Rocky Mountain Section - 59th Annual Meeting (7–9 May 2007)

Paper No. 9
Presentation Time: 11:10 AM

EPHEMERAL LAKES OF THE LOWER CRETACEOUS CEDAR MOUNTAIN FORMATION, WOODSIDE ANTICLINE, UTAH


SHAPIRO, Russell, Geological and Environmental Sciences, California State University, Chico, Box 205, Chico, CA 95929-0205, FRICKE, Henry, Dept of Geology, Colorado College, 14 E. Cache La Poudre, Colorado Springs, CO 80903 and MAXSON, Julie, Gustavus Adolphus College, St. Peter, MN, rsshapiro@csuchico.edu

Details on the depositional environments of the basal Cedar Mountain Formation (CMF) in the San Rafael Swell have thus far been elusive. While it has been established that the CMF records terrestrial deposition dominated by fluvial processes, subfacies can range through a spread of interfluvial environments. Explanation of the details is critical for understanding the history of the Sevier Orogeny and the resulting changes to the landscape. Our research of the CMF throughout the San Rafael Swell has recorded a broad range of environments from the deposition of the Buckhorn Conglomerate through the Ruby Ranch Member. Herein we focus on the intervening interval containing rare limestone found in the Woodside Anticline area. The limestone is primarily massive micrite with ostracodes and rare charophyte gyrogonites in beds 0.5 to 2 meters thick. The limestone occurs in a sequence that begins with conglomerate grading up to low-angle, cross-bedded sandstone. Similar limestone can be found southeast toward Arches and west toward Castle Dale. Beds of oncoids in this interval are found only at the Woodside Anticline. The oncoids coat clasts of chert, sandstone, conglomerate, eroded dinosaur bones, and wood. In some horizons, the oncoids are in turn coated by ~30 cm thick calcrete that we interpret to represent ‘beachrock' precipitated along a shoreline. The thinness of the oncoid and limestone horizons, coupled with the limited lateral extent of 10s of meters suggest deposition in ephemeral lakes. Carbon and oxygen isotope ratios of oncoids and associated carbonate define a diagenetic trend from presumably less altered material with high ratios and to more altered materials with lower ratios.
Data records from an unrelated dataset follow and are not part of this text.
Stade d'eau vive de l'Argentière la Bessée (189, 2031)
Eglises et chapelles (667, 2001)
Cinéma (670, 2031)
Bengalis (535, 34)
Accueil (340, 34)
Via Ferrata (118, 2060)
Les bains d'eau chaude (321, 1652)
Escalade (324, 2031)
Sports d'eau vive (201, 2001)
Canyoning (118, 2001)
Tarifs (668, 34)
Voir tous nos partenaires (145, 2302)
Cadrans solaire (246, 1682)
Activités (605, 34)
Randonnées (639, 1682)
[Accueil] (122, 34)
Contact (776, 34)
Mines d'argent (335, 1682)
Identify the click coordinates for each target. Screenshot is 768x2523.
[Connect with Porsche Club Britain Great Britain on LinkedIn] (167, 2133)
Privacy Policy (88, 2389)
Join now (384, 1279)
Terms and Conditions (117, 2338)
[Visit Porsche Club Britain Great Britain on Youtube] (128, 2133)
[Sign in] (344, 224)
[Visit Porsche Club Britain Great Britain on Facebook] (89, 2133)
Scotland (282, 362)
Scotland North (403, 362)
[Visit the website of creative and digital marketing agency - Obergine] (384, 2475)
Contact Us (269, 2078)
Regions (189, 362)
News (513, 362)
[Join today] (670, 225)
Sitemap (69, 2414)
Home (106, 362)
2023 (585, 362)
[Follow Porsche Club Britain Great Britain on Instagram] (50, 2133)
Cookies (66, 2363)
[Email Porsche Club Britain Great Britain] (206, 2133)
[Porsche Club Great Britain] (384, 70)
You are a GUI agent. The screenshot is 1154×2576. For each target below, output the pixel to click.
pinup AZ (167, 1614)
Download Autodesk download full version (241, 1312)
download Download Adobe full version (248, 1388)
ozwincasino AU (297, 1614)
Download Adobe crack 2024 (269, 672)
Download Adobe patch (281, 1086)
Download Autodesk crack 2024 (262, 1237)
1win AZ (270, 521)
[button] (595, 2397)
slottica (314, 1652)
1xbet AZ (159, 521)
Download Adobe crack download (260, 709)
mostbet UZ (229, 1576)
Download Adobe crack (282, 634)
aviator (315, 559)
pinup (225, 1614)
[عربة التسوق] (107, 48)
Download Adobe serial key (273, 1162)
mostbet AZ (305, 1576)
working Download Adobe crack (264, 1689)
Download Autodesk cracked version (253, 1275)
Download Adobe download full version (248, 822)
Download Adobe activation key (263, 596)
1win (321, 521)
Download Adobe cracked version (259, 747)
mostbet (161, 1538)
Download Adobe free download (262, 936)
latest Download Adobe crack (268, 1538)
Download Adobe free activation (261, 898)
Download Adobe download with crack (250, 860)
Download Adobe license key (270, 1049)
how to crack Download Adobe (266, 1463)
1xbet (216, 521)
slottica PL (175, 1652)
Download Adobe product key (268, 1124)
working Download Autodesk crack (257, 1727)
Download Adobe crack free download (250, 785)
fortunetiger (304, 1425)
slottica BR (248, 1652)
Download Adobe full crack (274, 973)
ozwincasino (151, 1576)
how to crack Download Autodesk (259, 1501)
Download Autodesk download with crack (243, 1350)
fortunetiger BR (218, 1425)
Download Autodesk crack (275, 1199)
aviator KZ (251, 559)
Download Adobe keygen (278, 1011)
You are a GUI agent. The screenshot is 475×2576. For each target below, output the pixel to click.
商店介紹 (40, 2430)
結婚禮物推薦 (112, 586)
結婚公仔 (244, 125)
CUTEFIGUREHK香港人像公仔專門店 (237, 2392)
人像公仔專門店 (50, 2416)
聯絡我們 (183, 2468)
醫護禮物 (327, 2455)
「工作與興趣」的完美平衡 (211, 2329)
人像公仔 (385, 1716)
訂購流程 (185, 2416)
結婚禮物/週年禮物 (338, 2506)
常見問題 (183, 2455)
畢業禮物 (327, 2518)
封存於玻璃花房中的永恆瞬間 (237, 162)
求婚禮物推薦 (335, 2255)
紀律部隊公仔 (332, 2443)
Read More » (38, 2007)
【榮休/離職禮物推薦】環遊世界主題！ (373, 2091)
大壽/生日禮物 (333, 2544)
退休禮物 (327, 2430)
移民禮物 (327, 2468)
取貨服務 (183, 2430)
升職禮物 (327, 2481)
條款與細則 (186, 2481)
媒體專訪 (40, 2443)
Using data from less altered material and assuming a range of reasonable (lake) temperatures, the oxygen isotope ratio of lake water associated with oncoid growth is estimated to have been ~ -9 per mil. Using data from more altered material and assuming a range of reasonable ground temperatures, the oxygen isotope ratio of precipitation-derived ground water is estimated to have been ~ -11 per mil. The inferred oxygen isotope difference between lake water and local ground water is consistent with the isotopic enrichment of lake water via preferential loss of 16O during evaporation from these small water bodies.